An exact copy of the whole listing is required.

>>>>>

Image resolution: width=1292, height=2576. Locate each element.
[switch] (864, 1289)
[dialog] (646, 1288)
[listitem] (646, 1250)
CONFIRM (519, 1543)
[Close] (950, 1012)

<<<<<

(Task output)
Image resolution: width=1292, height=2576. Locate each element.
[switch] (864, 1289)
[dialog] (646, 1288)
[listitem] (646, 1250)
CONFIRM (519, 1543)
[Close] (950, 1012)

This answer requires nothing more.